A revolta fora planejada para estourar no dia da derrama. A senha do movimento era "tal dia é o batizado", a data do confisco. Tiradentes e Andrade desencadeariam as ações em Vila Rica, que culminariam com a tomada do palácio, a degola de Barbacena e apresentação de sua cabeça ao povo, que seria então chamado a apoiar uma junta provisória de governo. O Rio seria ocupado em seguida e conspiradores acionados também em São Paulo e na Bahia. Mas, a essa altura, o governador já sabia da trama.
Planos escritos de ação para o levante nunca foram recuperados. A reconstituição dos acontecimentos e do papel dos participantes sempre foi dificultada pela escassez de documentação. Mas está claro que, em todo o planejamento, faltou cogitar saídas alternativas caso algo desse errado. Erro crasso, considerando haver no grupo militares de alta patente e o próprio Tiradentes, que já demonstrara astúcia e senso estratégico na derrota do bando do Montanha.
Foram ingênuos os inconfidentes. Bastou o governador suspender a derrama e o tal dia não aconteceu. O burburinho sobre o levante era considerável, e, a partir das dicas de Silvério, foram emitidas ordens de prisão em Vila Rica e no Rio de Janeiro.
Joaquim José da Silva Xavier, que estava lá em busca de novas adesões ao movimento e evitando o excesso de exposição em Minas, foi seguido por vários dias e preso no sótão da casa de Domingos Fernandes da Cruz, em 10 de maio de 1789, onde se escondera. Estava armado, mas preferiu não reagir.
O tribunal (uma comissão especial formada por desembargadores da Casa de Suplicação de Lisboa) culminou com a condenação de 28 réus, além de Tiradentes, chegando a impor penas à memória e aos descendentes de outros três falecidos na prisão.
A pena de morte aplicada a dez dos conjurados, porém, foi comutada na última hora em degredo perpétuo pelo regente dom João, em nome da rainha dona Maria I. A forca restou só para o alferes. Há quem afirme que Portugal quis fazer entender a conspiração como aventura de um reles dentista, que com lábia aliciou mentes mais ilustres.
Kenneth Maxwell, numa das mais importantes obras sobre a Inconfidência, 'A Devassa da Devassa', esboça a tese de que Tiradentes seria mero bode expiatório, elemento apenas periférico dentre os plutocratas e intelectuais que compunham o movimento nascido não apenas de ideais, mas fundamentalmente de interesses econômicos.
O mesmo brasilianista, porém, não deixa de reconhecer o caráter ímpar do mártir, de exceção "em uma história particularmente carente de grandes homens". Durante os interrogatórios Joaquim sempre assumiu a exclusiva culpa pela iniciativa da sedição, inocentando seus companheiros de outros crimes que não fosse o de ouvir suas ideias.
Qualquer que tenha sido seu papel, Tiradentes tornou-se um autêntico herói nacional.
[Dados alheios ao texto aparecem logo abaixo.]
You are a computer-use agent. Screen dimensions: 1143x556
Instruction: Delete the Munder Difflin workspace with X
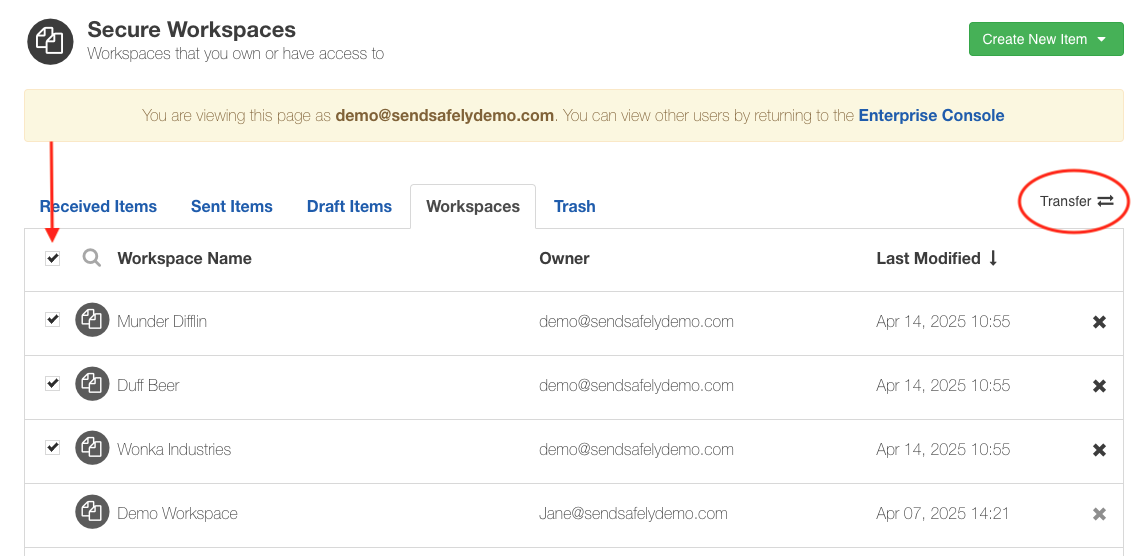tap(1099, 321)
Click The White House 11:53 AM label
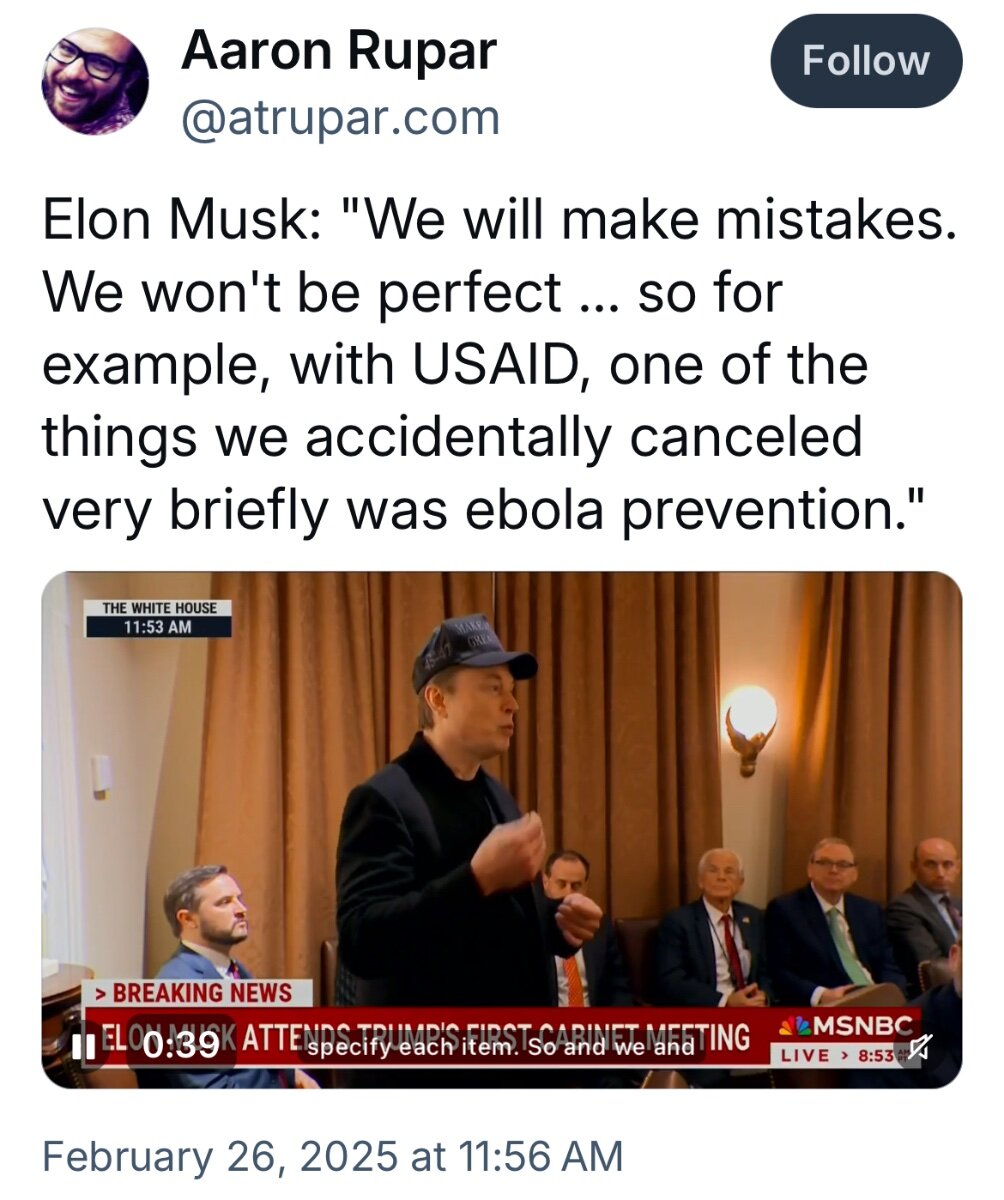Image resolution: width=1004 pixels, height=1200 pixels. pyautogui.click(x=159, y=618)
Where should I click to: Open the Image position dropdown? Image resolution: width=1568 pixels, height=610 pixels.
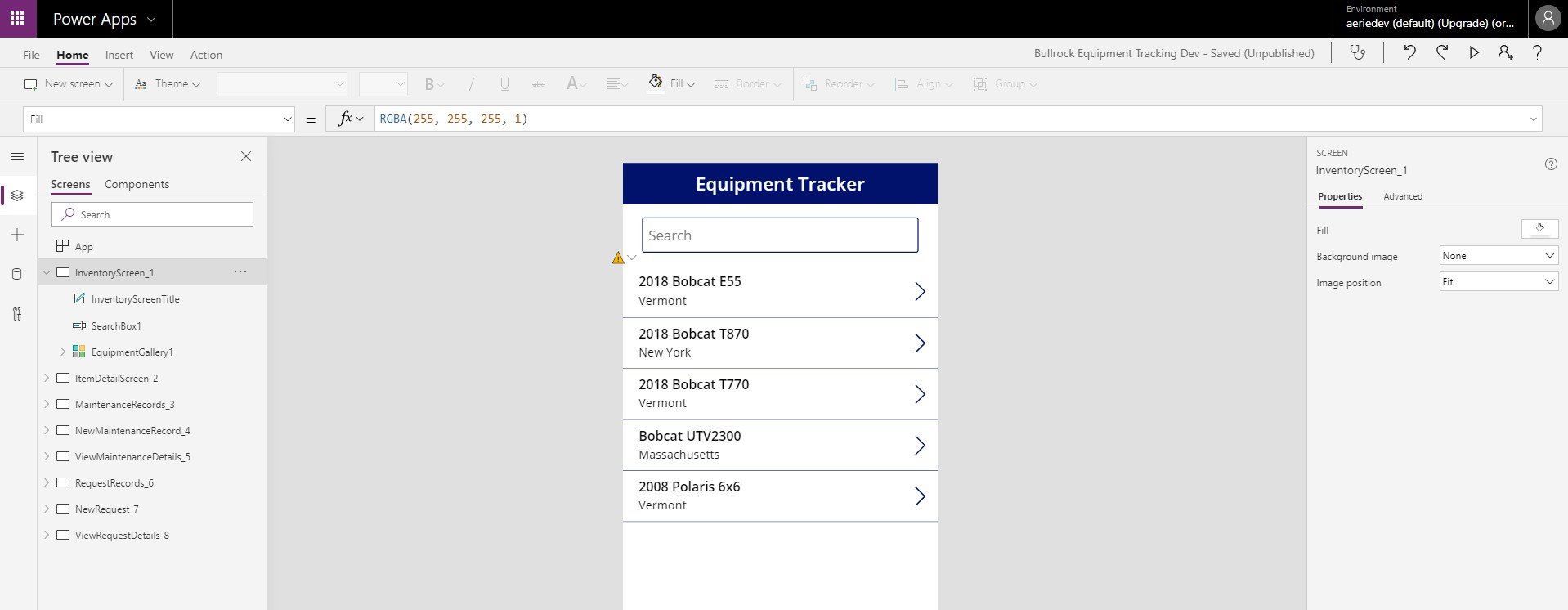pos(1498,282)
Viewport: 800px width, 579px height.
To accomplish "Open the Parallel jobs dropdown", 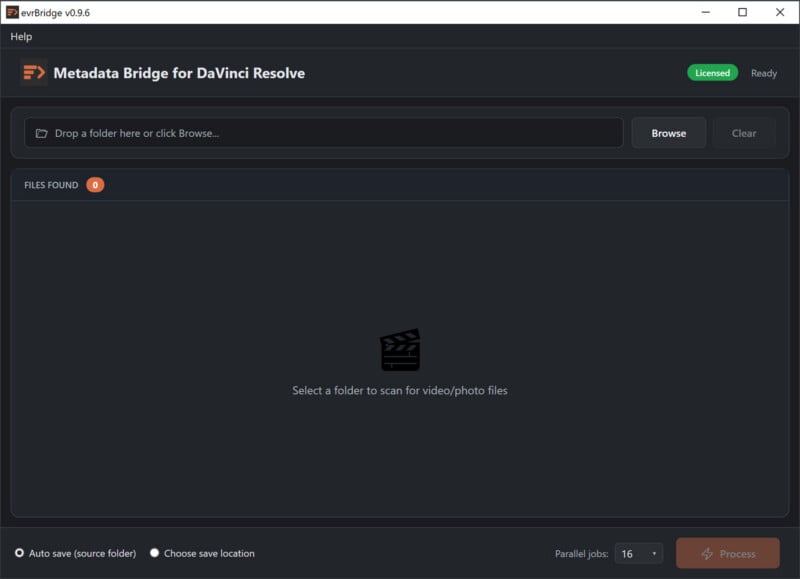I will click(638, 553).
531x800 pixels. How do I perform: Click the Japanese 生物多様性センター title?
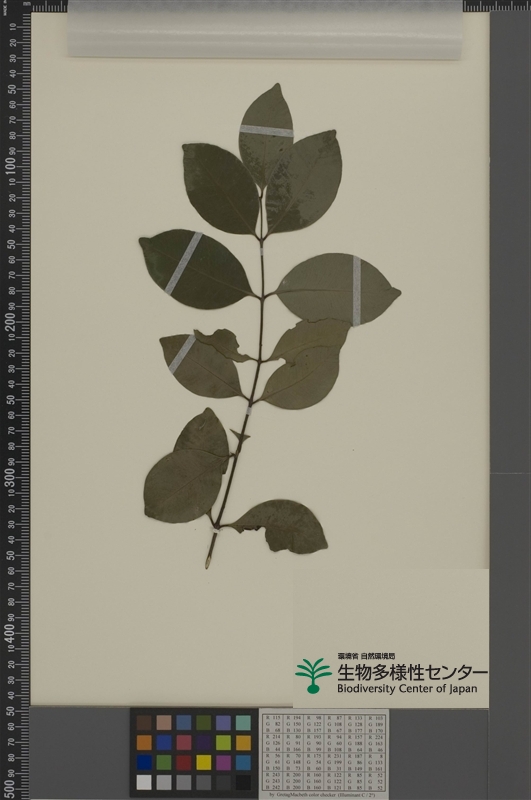(x=412, y=672)
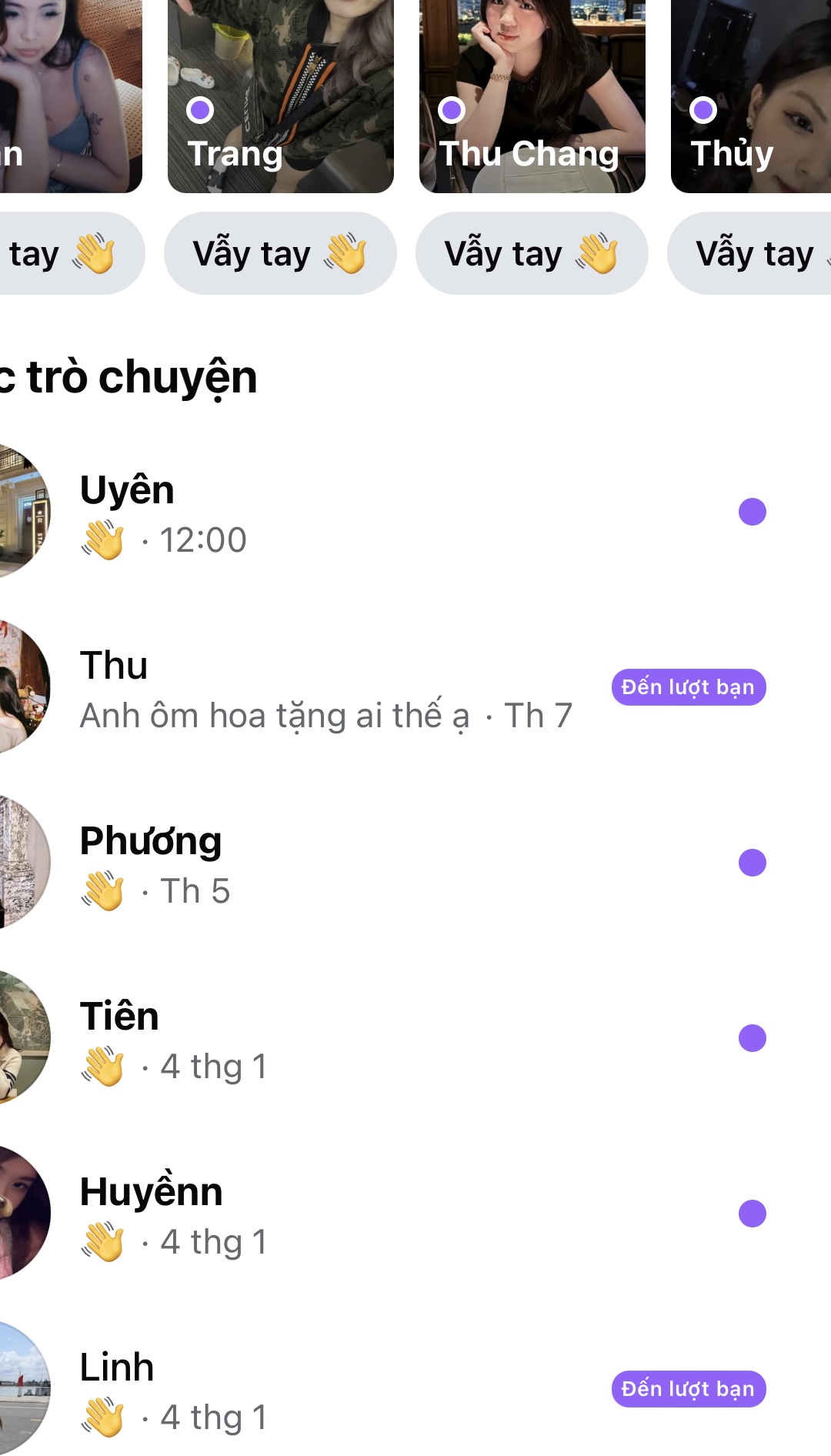
Task: Tap Huyềnn's round avatar
Action: (x=22, y=1214)
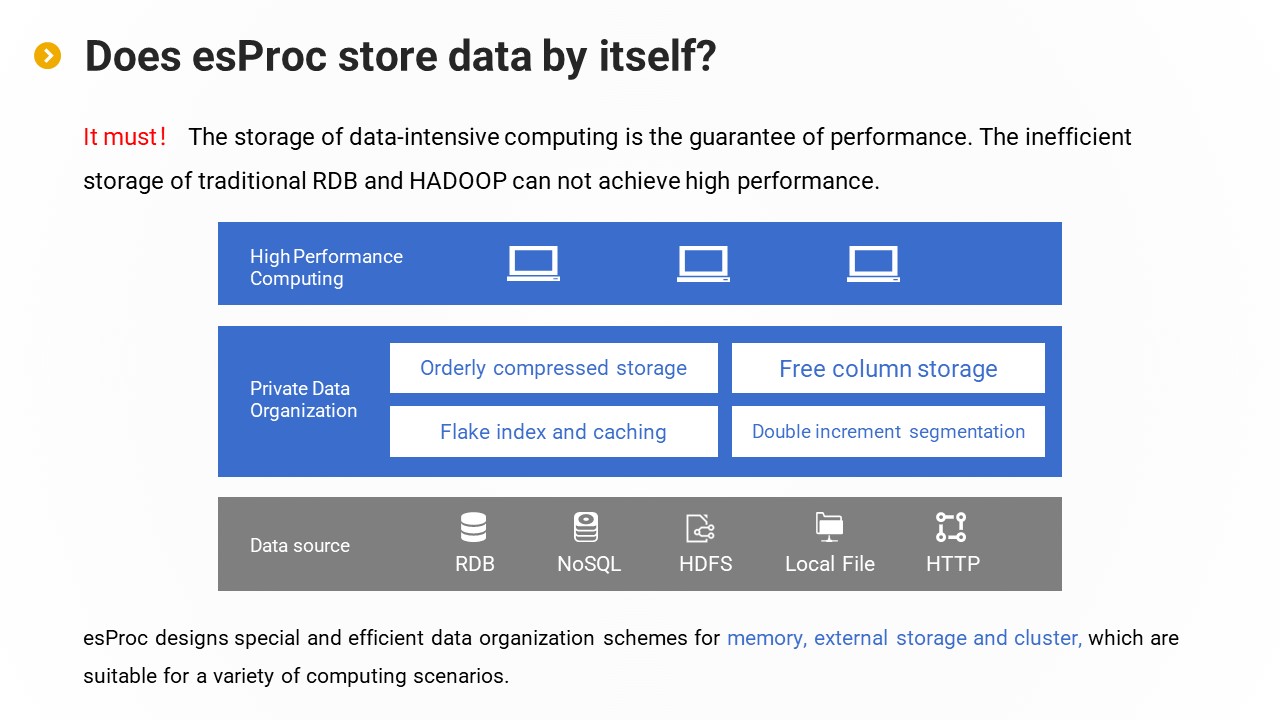Select the Flake index and caching box

pos(553,432)
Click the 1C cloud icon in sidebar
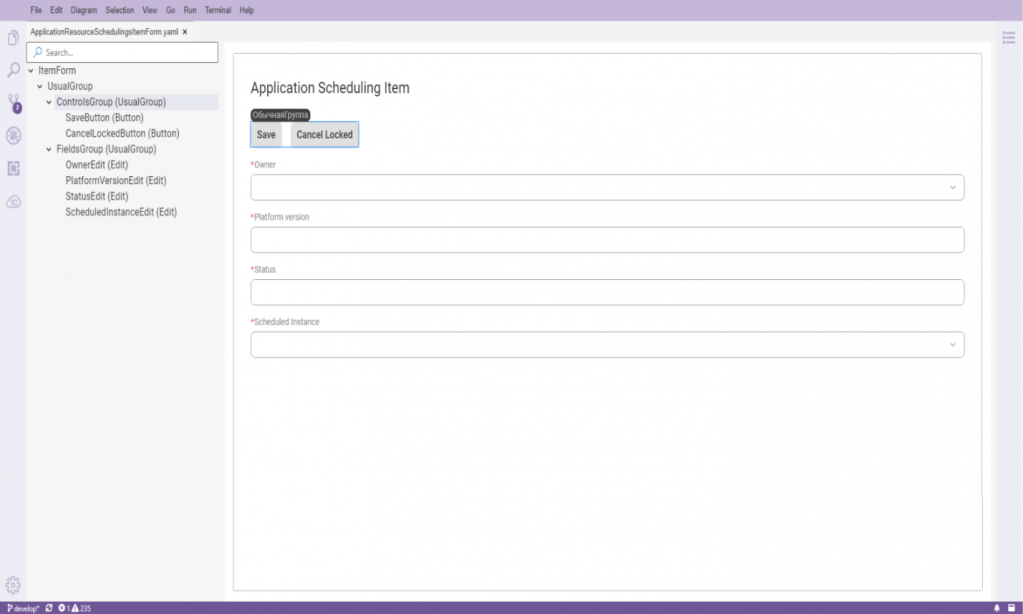This screenshot has height=614, width=1023. pyautogui.click(x=14, y=201)
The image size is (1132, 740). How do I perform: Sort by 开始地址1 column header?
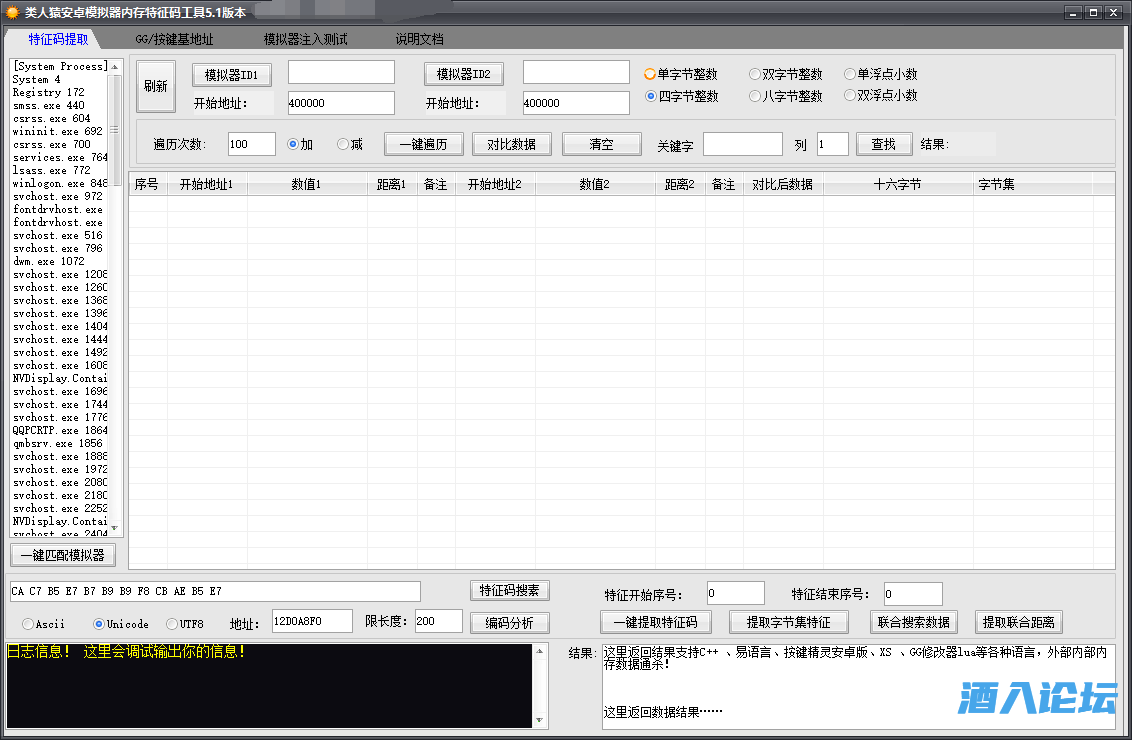[x=206, y=185]
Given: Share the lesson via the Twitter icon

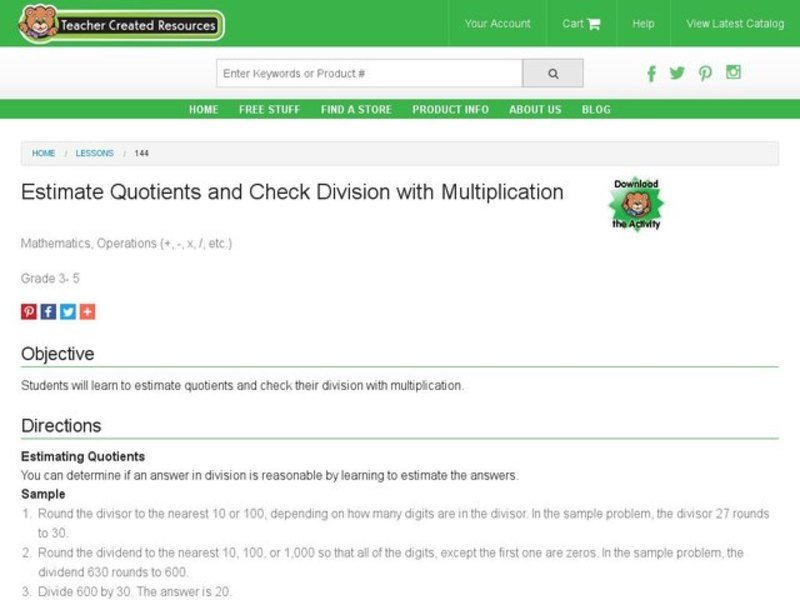Looking at the screenshot, I should tap(66, 311).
Primeiro foi adotado pelo movimento republicano, que o elegeu como mártir cívico-religioso e antimonarquista, fazendo prosperar as representações que o aproximam de Cristo. O 21 de abril, então, tornou-se feriado nacional em 1890.
Tiradentes teve também exaltada sua imagem de militar patriota, quando nomeado patrono da nação pelo governo militar, em 1965, enquanto os movimentos de esquerda não deixaram de recorrer a ele como símbolo de rebeldia.
"O segredo da vitalidade do herói talvez esteja afinal nessa ambiguidade, em sua resistência aos continuados esforços de esquartejamento de sua memória", diz o historiador José Murilo de Carvalho em 'A Formação das Almas'.
"Pois seja feita a vontade de Deus. Mil vidas eu tivesse, mil vidas eu daria pela libertação da minha pátria", teria dito Tiradentes ao ouvir serenamente a sentença. Trinta anos depois da execução, Dom Pedro I, o herdeiro da coroa que esquartejou o mártir, proclamava a independência do Brasil.
Era a prova de que os propósitos de Joaquim José foram plantados em terra fértil. Um dos conjurados, José de Rezende Costa, filho, tornou-se constituinte na Assembleia de 1823, a primeira da nova nação brasileira.